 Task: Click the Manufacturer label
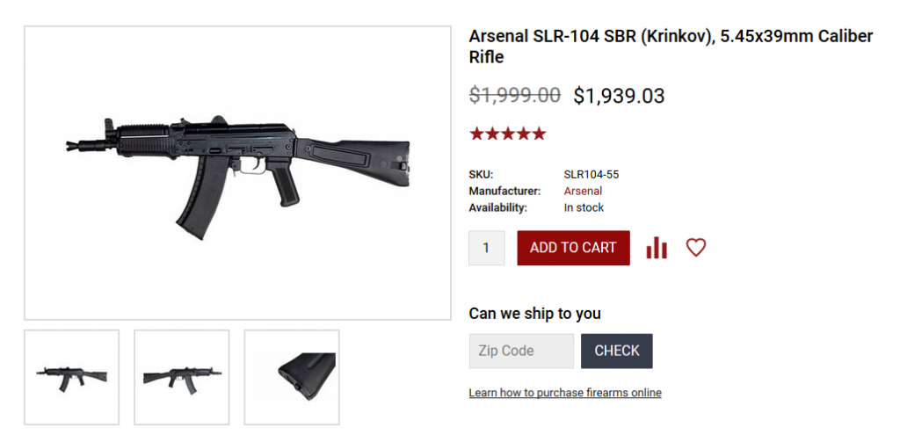click(504, 191)
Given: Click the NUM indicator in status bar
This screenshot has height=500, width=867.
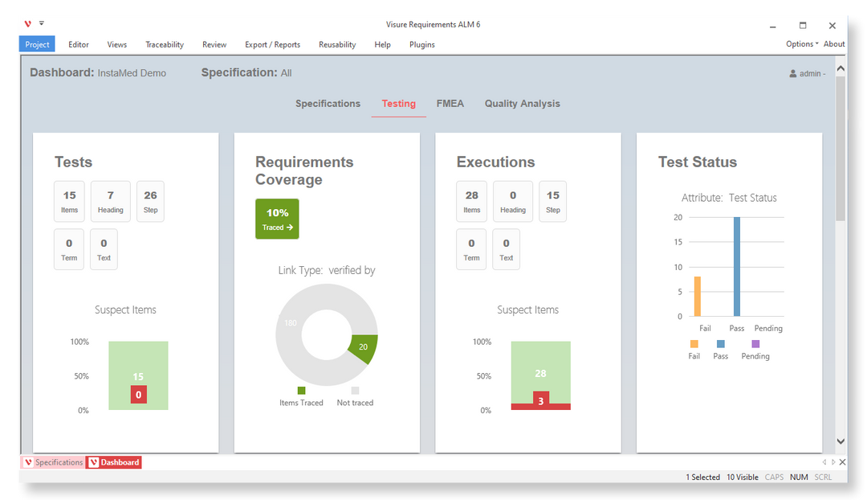Looking at the screenshot, I should 799,477.
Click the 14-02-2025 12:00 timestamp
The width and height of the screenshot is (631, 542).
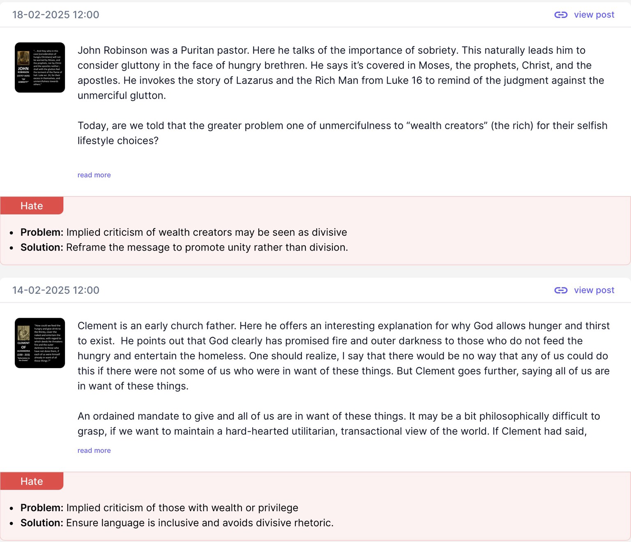tap(56, 290)
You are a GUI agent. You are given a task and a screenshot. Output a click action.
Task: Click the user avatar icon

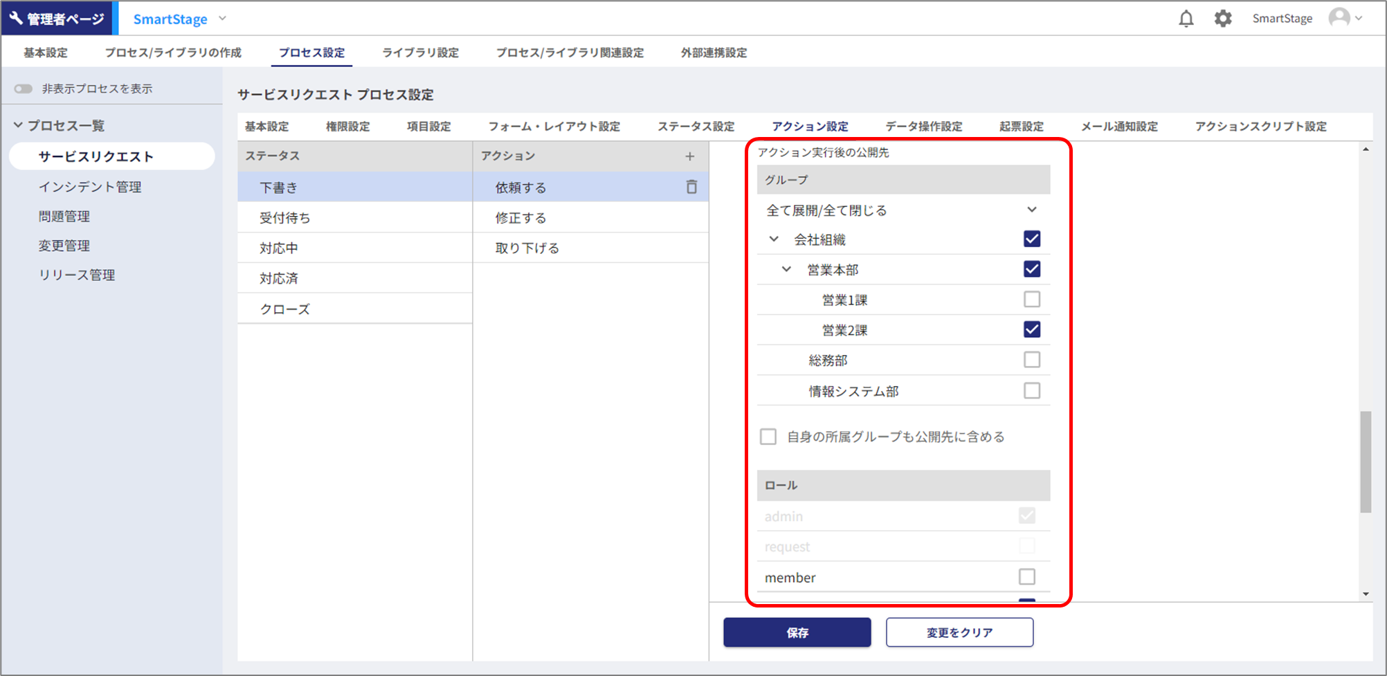click(x=1339, y=18)
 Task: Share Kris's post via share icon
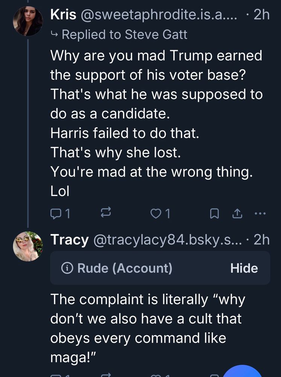[x=237, y=214]
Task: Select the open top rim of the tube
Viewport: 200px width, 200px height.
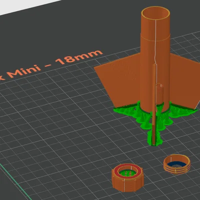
######
#### [TASK STATEMENT]
Every entry above needs to be duplicated precisely, and none of the pictures should appear.

#### [YOUR RESPONSE]
 Task: Click the Manufacturer label
click(504, 191)
Given: Click the NUM indicator in status bar
This screenshot has height=500, width=867.
Looking at the screenshot, I should 799,477.
Click the 14-02-2025 12:00 timestamp
The width and height of the screenshot is (631, 542).
tap(56, 290)
You are a GUI agent. You are given a task and a screenshot. Output a click action.
Task: Click the user avatar icon

click(x=1339, y=18)
 Task: Share Kris's post via share icon
[x=237, y=214]
Task: Select the open top rim of the tube
Viewport: 200px width, 200px height.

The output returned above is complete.